◆ Text segment ◆
Epiphany Shanov (Епифаний Шанов 1849-1940) was a Bulgarian Uniate priest.

==Biography==
Shanov was born in Kazanlak on October 18, 1849. He received primary education there. At the age of 12, he began studying at the Uniate Gymnasium in Edirne. Shanov continued his education in Rome and in 1873 was ordained as a priest. Afterwards, Epiphany served in Thessaloniki, where he spent the next years of his life. After the recall of Lazar Mladenov on July 23, 1895, he became the Bishop of the Bulgarian Uniat Church in Macedonia and on September 8, 1895 in Istanbul he was granted the title Livadian Bishop and appointed as Apostolic vicar in Macedonia. Initially his office was in Kilkis. Bishop Epiphany Shanov supported the activities of the Internal Macedonian Revolutionary Organization (IMRO). In 1903 in Macedonia, under his leadership, over 10,000 Uniates lived in 20 villages, 10 churches, 30 priests, including 13 boys' and 9 girls' schools.

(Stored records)
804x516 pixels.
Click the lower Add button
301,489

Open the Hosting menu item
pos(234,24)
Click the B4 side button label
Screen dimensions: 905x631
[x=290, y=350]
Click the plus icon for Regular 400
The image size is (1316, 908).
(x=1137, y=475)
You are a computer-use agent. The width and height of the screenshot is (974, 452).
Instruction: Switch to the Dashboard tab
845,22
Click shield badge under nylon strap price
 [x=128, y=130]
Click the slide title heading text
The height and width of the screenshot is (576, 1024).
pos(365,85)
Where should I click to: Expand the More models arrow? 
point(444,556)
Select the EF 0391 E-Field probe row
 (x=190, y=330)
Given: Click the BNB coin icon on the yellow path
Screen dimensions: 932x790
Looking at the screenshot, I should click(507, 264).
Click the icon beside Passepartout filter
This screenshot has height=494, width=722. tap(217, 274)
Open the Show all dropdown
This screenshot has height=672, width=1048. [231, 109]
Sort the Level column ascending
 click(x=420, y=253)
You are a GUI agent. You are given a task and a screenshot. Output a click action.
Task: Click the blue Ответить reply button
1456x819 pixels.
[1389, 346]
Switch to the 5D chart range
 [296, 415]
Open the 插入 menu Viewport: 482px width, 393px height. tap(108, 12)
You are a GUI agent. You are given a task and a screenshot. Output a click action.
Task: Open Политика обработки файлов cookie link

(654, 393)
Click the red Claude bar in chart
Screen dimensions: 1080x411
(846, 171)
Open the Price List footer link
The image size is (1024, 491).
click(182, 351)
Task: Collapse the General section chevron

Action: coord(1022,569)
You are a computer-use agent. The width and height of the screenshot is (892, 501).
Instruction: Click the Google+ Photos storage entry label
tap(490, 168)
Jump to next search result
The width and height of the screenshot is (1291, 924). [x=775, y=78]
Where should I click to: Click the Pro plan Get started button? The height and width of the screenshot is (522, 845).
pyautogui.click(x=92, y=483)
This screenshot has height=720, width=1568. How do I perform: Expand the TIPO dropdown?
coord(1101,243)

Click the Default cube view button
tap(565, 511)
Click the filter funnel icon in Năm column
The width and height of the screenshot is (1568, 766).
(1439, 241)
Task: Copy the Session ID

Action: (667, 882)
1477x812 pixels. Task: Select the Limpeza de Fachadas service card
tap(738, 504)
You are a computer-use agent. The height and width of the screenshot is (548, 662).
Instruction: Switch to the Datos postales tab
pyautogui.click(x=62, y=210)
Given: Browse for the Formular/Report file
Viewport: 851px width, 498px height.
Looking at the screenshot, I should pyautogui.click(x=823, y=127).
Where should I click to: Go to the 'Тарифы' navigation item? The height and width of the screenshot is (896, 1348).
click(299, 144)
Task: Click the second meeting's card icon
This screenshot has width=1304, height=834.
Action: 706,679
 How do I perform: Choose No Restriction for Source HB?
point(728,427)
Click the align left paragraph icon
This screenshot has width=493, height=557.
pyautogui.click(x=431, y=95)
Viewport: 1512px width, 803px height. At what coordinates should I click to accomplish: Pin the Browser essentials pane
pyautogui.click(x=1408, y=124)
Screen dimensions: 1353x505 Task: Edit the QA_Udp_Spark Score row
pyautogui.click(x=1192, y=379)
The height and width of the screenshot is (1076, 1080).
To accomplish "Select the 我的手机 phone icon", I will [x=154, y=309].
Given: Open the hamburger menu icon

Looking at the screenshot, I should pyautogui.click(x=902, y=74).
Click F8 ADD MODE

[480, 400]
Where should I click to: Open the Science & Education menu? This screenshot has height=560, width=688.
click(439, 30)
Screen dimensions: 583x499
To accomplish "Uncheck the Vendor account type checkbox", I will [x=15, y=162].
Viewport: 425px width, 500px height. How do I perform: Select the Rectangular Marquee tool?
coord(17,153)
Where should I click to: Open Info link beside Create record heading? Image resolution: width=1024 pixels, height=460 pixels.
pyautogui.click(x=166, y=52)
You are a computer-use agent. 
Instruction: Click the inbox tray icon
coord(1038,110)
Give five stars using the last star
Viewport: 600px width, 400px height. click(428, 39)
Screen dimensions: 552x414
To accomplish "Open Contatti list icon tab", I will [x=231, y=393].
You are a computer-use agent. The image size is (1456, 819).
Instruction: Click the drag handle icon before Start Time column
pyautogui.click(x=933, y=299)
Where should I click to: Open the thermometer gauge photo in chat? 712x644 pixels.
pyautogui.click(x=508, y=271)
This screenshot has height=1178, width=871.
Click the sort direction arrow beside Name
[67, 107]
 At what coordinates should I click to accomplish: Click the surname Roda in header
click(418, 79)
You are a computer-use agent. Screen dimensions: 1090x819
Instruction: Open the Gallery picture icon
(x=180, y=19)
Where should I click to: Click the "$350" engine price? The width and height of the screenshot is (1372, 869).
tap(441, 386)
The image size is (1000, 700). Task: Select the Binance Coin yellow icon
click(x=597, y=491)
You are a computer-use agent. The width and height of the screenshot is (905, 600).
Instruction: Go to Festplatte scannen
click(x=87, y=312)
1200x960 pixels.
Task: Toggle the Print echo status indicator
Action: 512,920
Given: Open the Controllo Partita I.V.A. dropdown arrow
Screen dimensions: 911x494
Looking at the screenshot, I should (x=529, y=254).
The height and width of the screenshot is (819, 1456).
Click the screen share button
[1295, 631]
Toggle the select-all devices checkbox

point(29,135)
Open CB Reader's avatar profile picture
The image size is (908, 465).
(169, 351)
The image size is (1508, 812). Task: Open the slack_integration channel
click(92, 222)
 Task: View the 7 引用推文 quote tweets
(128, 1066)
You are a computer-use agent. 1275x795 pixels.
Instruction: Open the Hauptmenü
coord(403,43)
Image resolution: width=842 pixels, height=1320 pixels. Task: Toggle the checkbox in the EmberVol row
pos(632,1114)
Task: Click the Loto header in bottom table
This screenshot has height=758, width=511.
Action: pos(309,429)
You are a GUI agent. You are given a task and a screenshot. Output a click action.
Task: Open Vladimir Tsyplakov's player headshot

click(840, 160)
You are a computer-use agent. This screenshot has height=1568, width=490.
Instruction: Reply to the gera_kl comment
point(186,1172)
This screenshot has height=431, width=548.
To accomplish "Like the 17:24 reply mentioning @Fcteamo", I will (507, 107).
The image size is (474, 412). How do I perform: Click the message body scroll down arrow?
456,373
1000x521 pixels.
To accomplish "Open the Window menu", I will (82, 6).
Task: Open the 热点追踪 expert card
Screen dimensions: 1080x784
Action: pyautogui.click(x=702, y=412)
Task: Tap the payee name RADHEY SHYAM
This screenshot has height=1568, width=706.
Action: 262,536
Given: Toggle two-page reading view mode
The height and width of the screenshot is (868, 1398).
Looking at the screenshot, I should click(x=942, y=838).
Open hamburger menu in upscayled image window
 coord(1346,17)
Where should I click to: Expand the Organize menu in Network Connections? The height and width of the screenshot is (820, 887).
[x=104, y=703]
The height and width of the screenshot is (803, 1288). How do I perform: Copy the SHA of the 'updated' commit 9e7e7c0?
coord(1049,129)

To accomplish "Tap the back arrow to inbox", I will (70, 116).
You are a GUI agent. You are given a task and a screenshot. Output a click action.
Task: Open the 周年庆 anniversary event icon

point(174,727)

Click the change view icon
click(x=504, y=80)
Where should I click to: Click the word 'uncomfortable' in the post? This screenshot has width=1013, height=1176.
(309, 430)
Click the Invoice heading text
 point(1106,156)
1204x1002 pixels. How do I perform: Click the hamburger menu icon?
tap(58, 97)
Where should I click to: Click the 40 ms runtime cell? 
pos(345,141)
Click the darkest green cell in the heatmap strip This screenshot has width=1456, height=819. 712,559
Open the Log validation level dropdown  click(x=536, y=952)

◆ Work instructions ◆
Pick up the biography of Epiphany Shanov above where it stops, and carry it forward in the same plain encyclopedic style.

◆ Output of the exercise ◆
In 1909, Shanov resigned, but his resignation was not accepted by the Apostolic Delegate. Shanov remained head of the Bulgarian Uniate Church during the Balkan Wars. In 1913, Greek soldiers arrested him and he went into exile first to the island of Naxos and then to Trikeri, where he remained until the First World War ended. Shanov was released in 1919 and retired to Kazanlak. In the late summer of 1921 he again asked the Pope in Rome to be released from his duties as Bishop of the Thessaloniki diocese. The Pope accepted his request and he retired to Kazanlak, where he died in 1940.